Help Center/ MapReduce Service/ User Guide/ MRS Cluster O&M/ MRS Cluster Alarm Handling Reference/ ALM-25004 Abnormal LdapServer Data Synchronization
Updated on 2024-09-23 GMT+08:00

ALM-25004 Abnormal LdapServer Data Synchronization

Description

The system checks the LdapServer data every 30 seconds. This alarm is generated when the data on the active and standby LdapServers of Manager is inconsistent for 12 consecutive times. This alarm is cleared when the data on the active and standby LdapServers is consistent.

The system checks the LdapServer data every 30 seconds. This alarm is generated when the LdapServer data in the cluster is inconsistent with that on Manager for 12 consecutive times. This alarm is cleared when the data is consistent.

Attribute

Alarm ID

Alarm Severity

Auto Clear

25004

Critical

Yes

Parameters

Name

Meaning

Source

Specifies the cluster for which the alarm is generated.

ServiceName

Specifies the service for which the alarm is generated.

RoleName

Specifies the role for which the alarm is generated.

HostName

Specifies the host for which the alarm is generated.

Impact on the System

LdapServer data inconsistency occurs because the LdapServer data in Manager is damaged or the LdapServer data in the cluster is damaged. The LdapServer process with damaged data cannot provide services externally, and the authentication functions of Manager and the cluster are affected.

Possible Causes

  • The network of the node where the LdapServer process locates is faulty.
  • The LdapServer process is abnormal.
  • The OS restart damages data on LdapServer.
  • The amount of Oldap data exceeds the threshold (10 MB by default).

Procedure

Check whether the network where the LdapServer nodes reside is faulty.

  1. On the FusionInsight Manager portal, choose O&M > Alarm > Alarms. Record the IP address of HostName in the alarm locating information as IP1 (if multiple alarms exist, record the IP addresses as IP1, IP2, and IP3 respectively).
  2. Contact O&M personnel and log in to the nodes corresponding to IP 1. Run the ping command to check whether the IP address of the management plane of the active OMS node can be pinged.

    • If yes, go to 4.
    • If no, go to 3.

  3. Contact the network administrator to recover the network and check whether Abnormal LdapServer Data Synchronization is cleared.

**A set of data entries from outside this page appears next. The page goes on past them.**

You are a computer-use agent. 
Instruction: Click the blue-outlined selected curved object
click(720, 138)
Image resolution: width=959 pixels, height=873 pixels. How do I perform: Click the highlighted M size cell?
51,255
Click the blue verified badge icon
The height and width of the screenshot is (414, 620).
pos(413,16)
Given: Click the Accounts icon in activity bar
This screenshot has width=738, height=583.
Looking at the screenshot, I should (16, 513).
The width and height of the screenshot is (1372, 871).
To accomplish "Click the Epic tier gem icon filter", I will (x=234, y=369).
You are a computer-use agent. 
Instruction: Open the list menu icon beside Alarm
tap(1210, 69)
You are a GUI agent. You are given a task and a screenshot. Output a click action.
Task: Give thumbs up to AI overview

    • If yes, no further action is required.
    • If no, go to 4.

Check whether the LdapServer processes are normal.

  1. On the Alarm page of FusionInsight Manager, check whether the OLdap Resource Abnormal exists.

    • If yes, go to 5.
    • If no, go to 7.

  2. Clear the alarm by following the steps provided in "ALM-12004 OLdap Resource Abnormal".
  3. Check whether Abnormal LdapServer Data Synchronization is cleared in the alarm list.

    • If yes, no further action is required.
    • If no, go to 7.

  4. On the Alarm page of FusionInsight Manager, check whether Process Fault is generated for the LdapServer service.

    • If yes, go to 8.
    • If no, go to 10.

  5. Handle the alarm according to "ALM-12007 Process Fault".
  6. Check whether Abnormal LdapServer Data Synchronization is cleared.

    • If yes, no further action is required.
    • If no, go to 10.

Check whether the LdapServer processes are normal.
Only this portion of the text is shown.